Thursday, March 22, 2012

The Knitter's Guide to the Universe
(a reflection on encouragement)


When people ask me why I knit, the answer comes easily.  I tell them about the people who encouraged me at the beginning: friends who encouraged me to branch out and try it, and then kept encouraging me to keep it up, not give up.  When people ask me why I knit, I tell them that the knitting community encourages like no other.  I tell them that if evangelists of other disciplines could learn to encourage one another like knitters, the world as we know it would soon not be as we know it.  I tell them that I mean that in a good way.
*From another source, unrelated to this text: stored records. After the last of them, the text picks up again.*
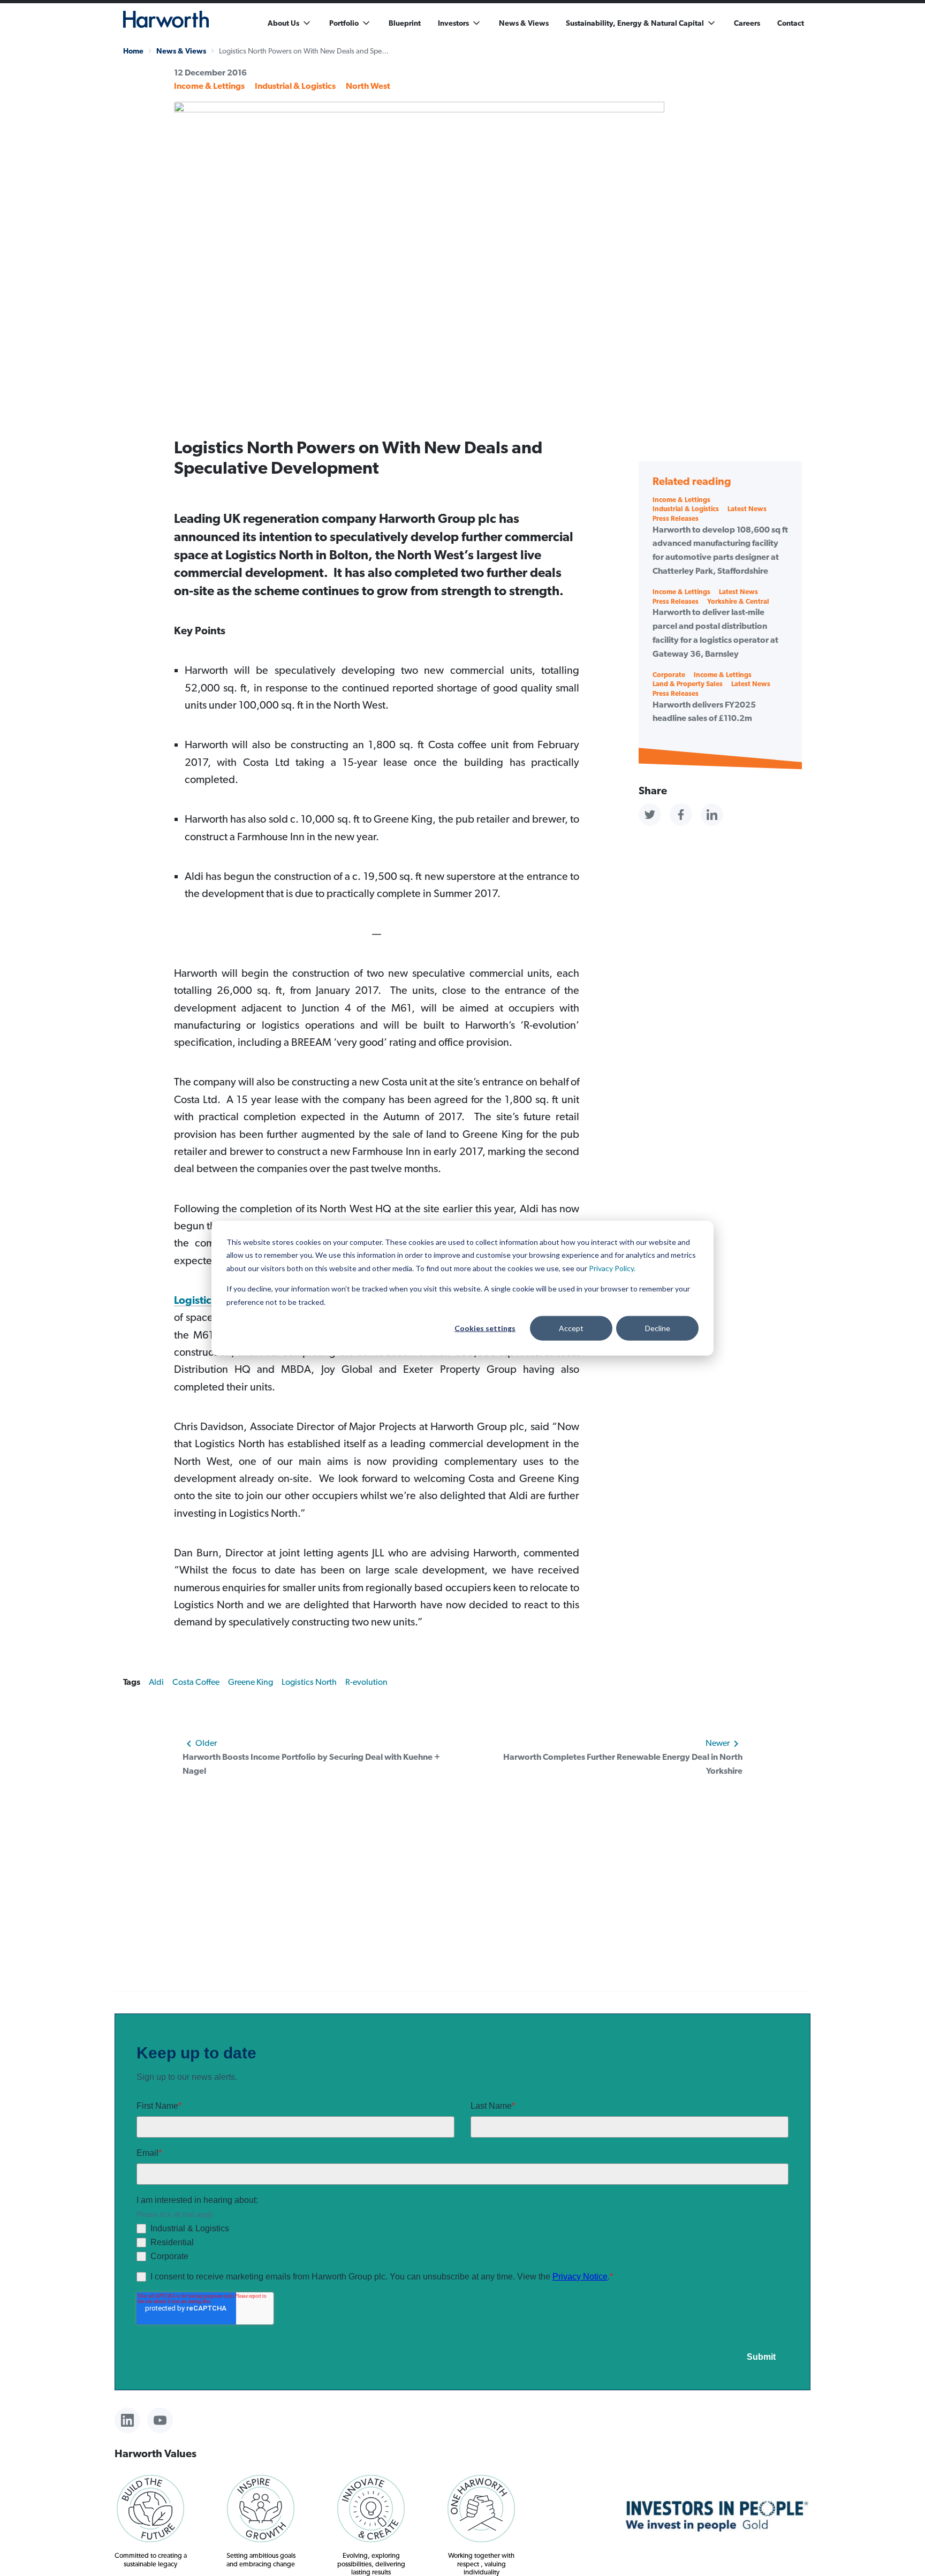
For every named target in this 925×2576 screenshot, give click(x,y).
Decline (657, 1328)
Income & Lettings (209, 86)
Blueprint (405, 23)
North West (368, 86)
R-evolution (366, 1682)
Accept (571, 1328)
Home (133, 51)
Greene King (250, 1682)
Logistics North (211, 1300)
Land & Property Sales (688, 684)
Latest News (747, 509)
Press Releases (676, 518)
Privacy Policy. (612, 1267)
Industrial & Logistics (295, 86)
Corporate (669, 675)
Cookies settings (484, 1328)
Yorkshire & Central (738, 601)
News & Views (524, 23)
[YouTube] (160, 2420)
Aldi (156, 1682)
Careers (747, 23)
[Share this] (650, 814)
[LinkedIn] (127, 2420)
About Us (283, 23)
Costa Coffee (195, 1682)
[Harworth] (166, 19)
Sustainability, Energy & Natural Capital (635, 23)
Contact (790, 23)
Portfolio (344, 23)
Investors (453, 23)
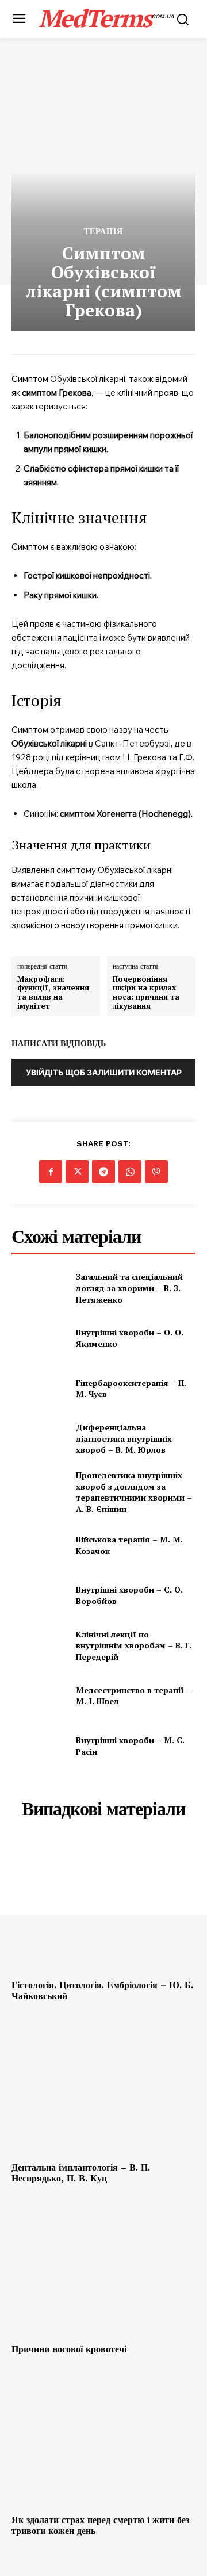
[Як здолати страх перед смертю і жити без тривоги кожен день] (103, 2440)
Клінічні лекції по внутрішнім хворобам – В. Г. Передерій (134, 1645)
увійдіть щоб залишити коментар (104, 1072)
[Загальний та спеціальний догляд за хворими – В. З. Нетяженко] (39, 1288)
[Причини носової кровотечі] (103, 2270)
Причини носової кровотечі (69, 2349)
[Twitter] (77, 1171)
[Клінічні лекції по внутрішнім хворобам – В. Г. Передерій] (39, 1645)
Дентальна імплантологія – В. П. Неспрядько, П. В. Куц (81, 2173)
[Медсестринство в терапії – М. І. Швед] (39, 1695)
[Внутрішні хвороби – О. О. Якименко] (39, 1338)
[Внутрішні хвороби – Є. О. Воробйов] (39, 1595)
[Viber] (156, 1171)
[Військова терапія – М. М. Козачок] (39, 1545)
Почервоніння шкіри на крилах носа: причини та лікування (146, 993)
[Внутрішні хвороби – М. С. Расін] (39, 1746)
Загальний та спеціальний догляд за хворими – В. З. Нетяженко (129, 1287)
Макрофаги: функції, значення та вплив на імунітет (53, 993)
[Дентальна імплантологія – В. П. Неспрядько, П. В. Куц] (103, 2088)
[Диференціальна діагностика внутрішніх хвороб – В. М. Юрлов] (39, 1438)
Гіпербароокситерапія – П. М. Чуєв (131, 1388)
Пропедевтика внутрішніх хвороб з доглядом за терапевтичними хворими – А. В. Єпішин (134, 1491)
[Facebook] (50, 1171)
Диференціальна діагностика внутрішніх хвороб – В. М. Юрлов (124, 1438)
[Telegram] (103, 1171)
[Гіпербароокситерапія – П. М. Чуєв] (39, 1388)
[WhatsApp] (129, 1171)
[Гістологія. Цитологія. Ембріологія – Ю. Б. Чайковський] (103, 1906)
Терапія (103, 231)
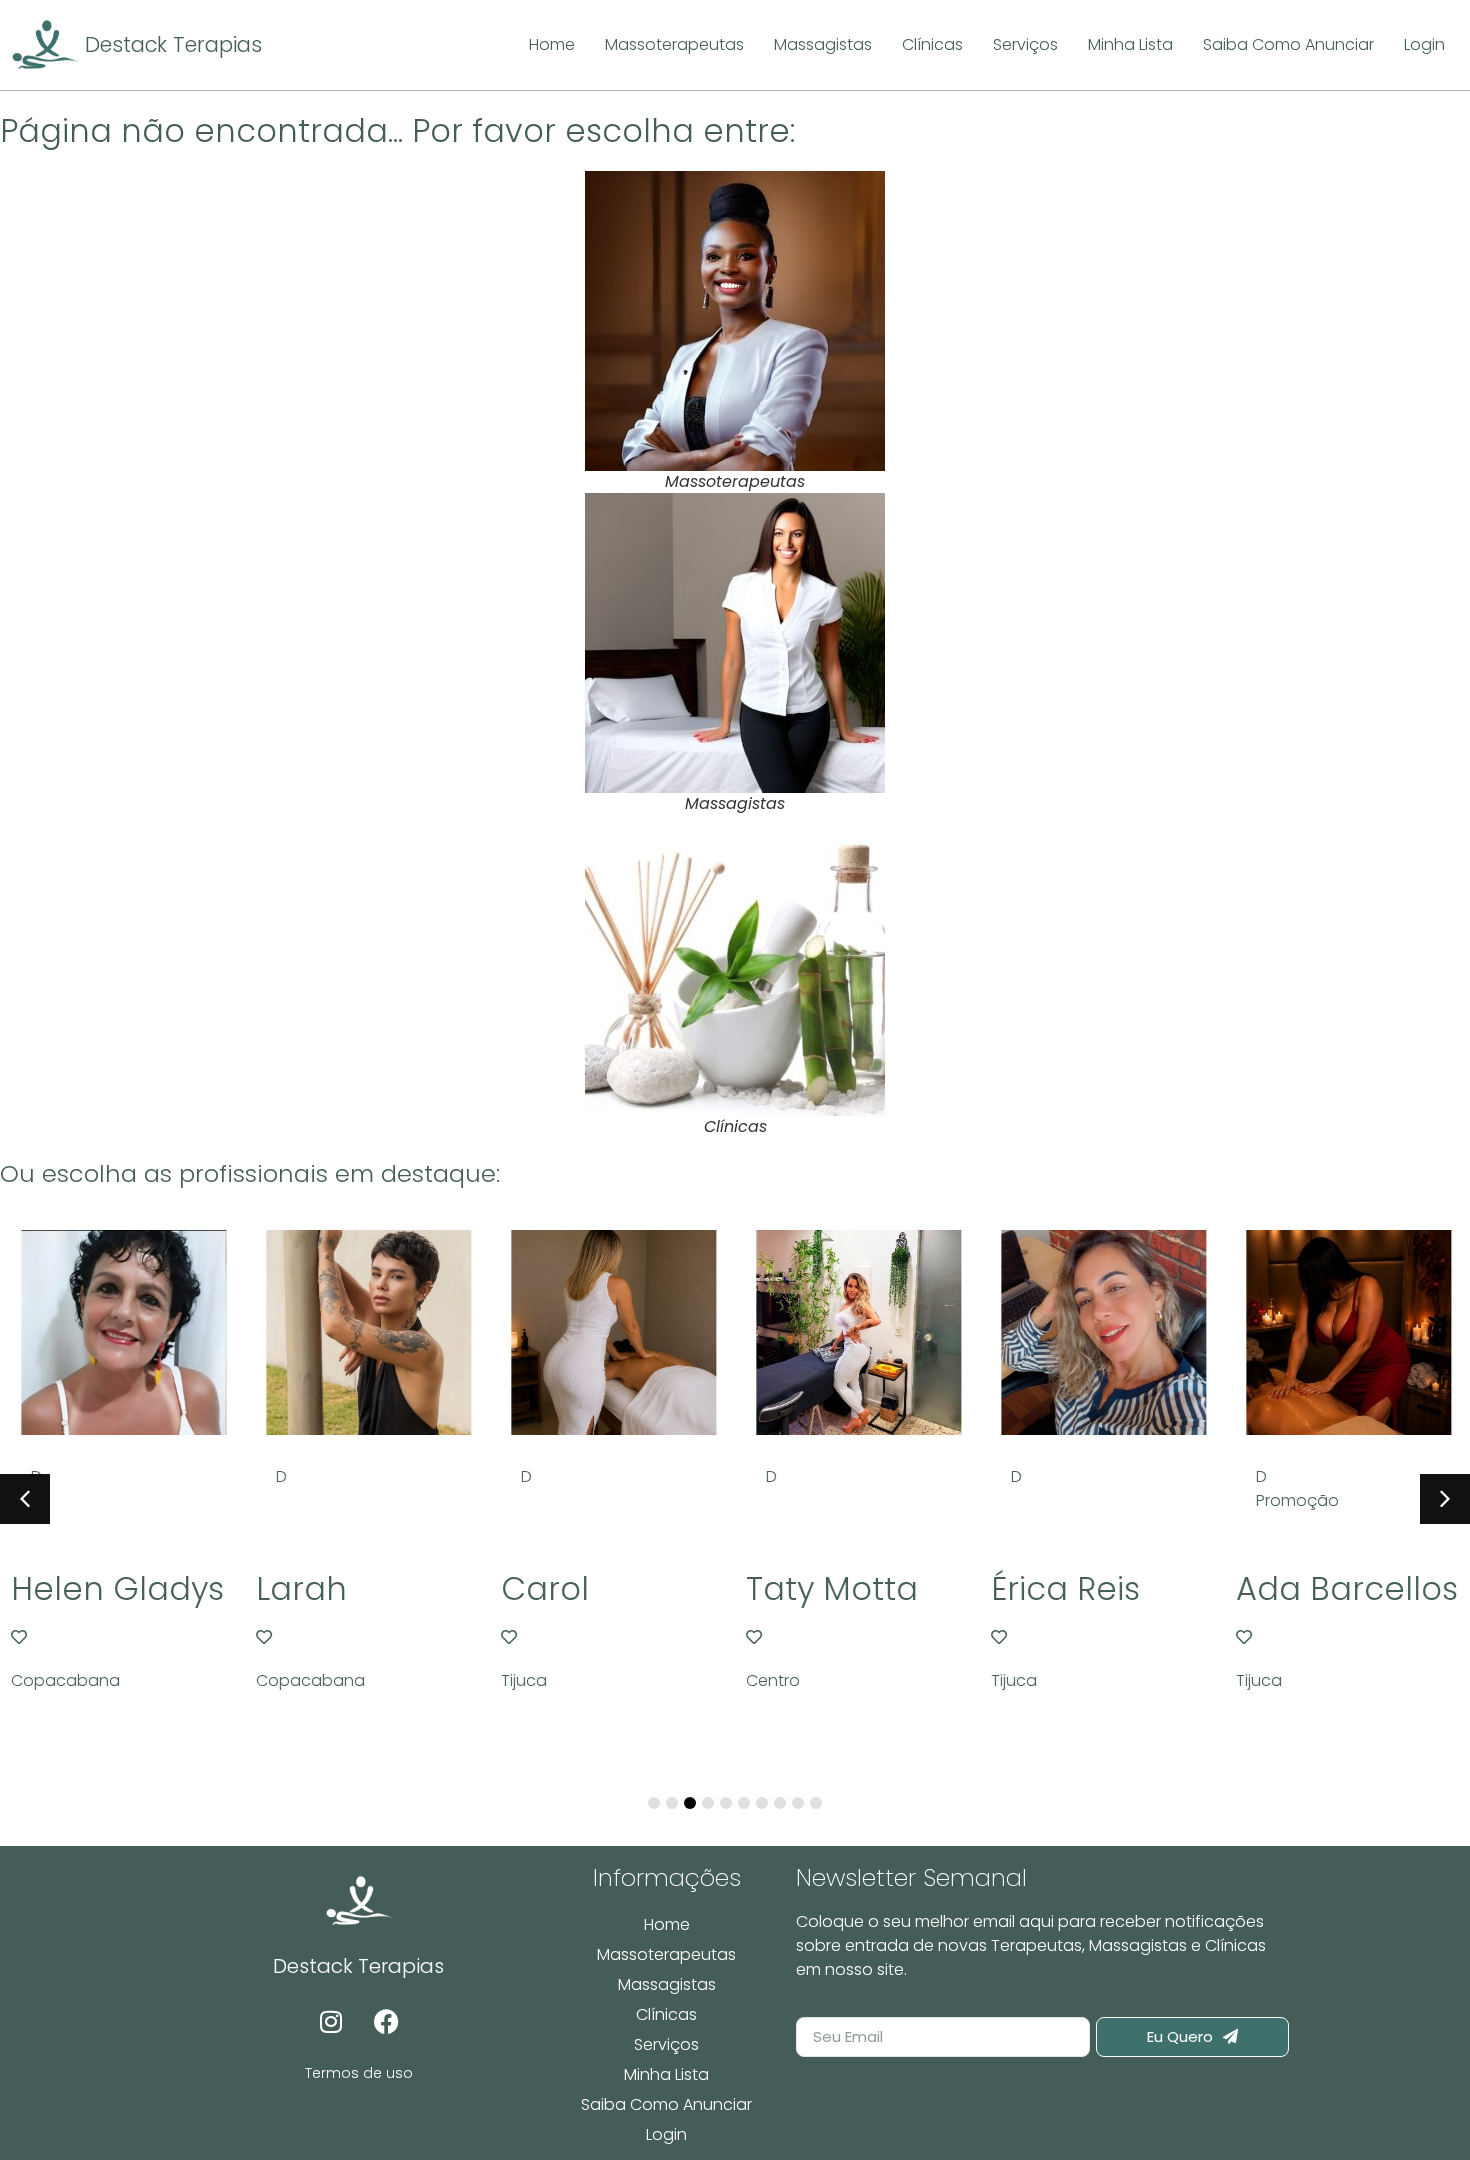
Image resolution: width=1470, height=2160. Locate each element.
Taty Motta (831, 1588)
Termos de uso (359, 2073)
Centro (772, 1680)
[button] (1445, 1499)
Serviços (666, 2044)
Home (667, 1924)
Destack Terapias (173, 44)
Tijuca (523, 1680)
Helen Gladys (116, 1588)
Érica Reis (1064, 1588)
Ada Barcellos (1346, 1588)
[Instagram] (331, 2021)
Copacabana (64, 1680)
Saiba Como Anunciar (666, 2104)
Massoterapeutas (666, 1954)
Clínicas (666, 2014)
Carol (544, 1588)
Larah (300, 1588)
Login (666, 2134)
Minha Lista (666, 2074)
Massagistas (667, 1984)
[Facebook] (386, 2021)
Last night, knitting as I spoke with friends around a circular table, I remembered my early encouragers.  The knitting was coming easily.  Goodness knows, though, that knitting has not always been easy for me.   My first weeks back in November were marked by wild swings between elation and frustration.  I required so much help.  My hands were unsteady.  Many were the nights that the discovery of a previously undiscovered error put a halt on all progress.  Sometimes for weeks.  As in all of life, knitting without mistakes is easy; navigating through mistakes is much, much harder.  As in all of life, knitting without mistakes is a pleasant fantasy; knitting through mistakes is true.

In the early days, I would pull out whole rows and hopelessly attempt to realign the thread on the needle.  In a reflection posted elsewhere, I observed that forgiveness is not unlike learning to undo a single stitch, I think.  It beats the hell out of tearing up the whole thing.  Been there, done that, might have given up hope.  Almost certainly would have.  Without encouragers.

All of which brings me back to last night.  I was knitting in mixed company at a church gathering.  One parishioner especially had been keen to check my progress from the week before.  Thankfully, I had made lots of progress.  And, as I'm knitting, and smiling, and talking, I notice a botched stitch coming at me on the needle.  The kind of botch that previously would have either paralyzed or enraged me.  The kind of botch that might have been my defeat.  My eyes got big.  I might ask for help, but I could not afford a melt down here; there could be no acquiescence to discouragement.  But what could I do, in the context of the conversation, save put the needles down?

I looked at the looming botched stitch one more time.  As I continued to listen and speak, I recognized the flaw as a simple split of the doubled yarn which could be resolved moving forward, not backward.  Not undoing, if I was right.  But was I right?

I decided to believe that I was.

Two rows later, I sighed a sigh of relief.  All was well on the stockinette front.

Later that night, I got to thinking about the slow work of good habits, new skills, the closing of recognition gaps, and the translation of experience into embodied knowledge.

New skills are so daunting at the outset.  The progress is so slow.  Most of the time, awareness of the degree of difficulty keeps us from beginning.  But simply beginning, just showing up, we discover that a thousand baby steps nevertheless move us forward, that we have been shaped for the good more than we ever suspected, that we are freer to enjoy that which first came as a stretch.  Indeed, if we can take steps back from time to time to mark the progress - which is in itself a lost art and discipline - we can begin to appreciate that we have an abundance of gifts to share with others.

As I shared these reflections with Rebekah last night, she observed that it's easy to discount one's own progress, that we see it most easily in others, and that others see it most easily in us.  Which brings us back to encouragers.  I hope you have some.  I hope you are one.  And I thank God for knitters.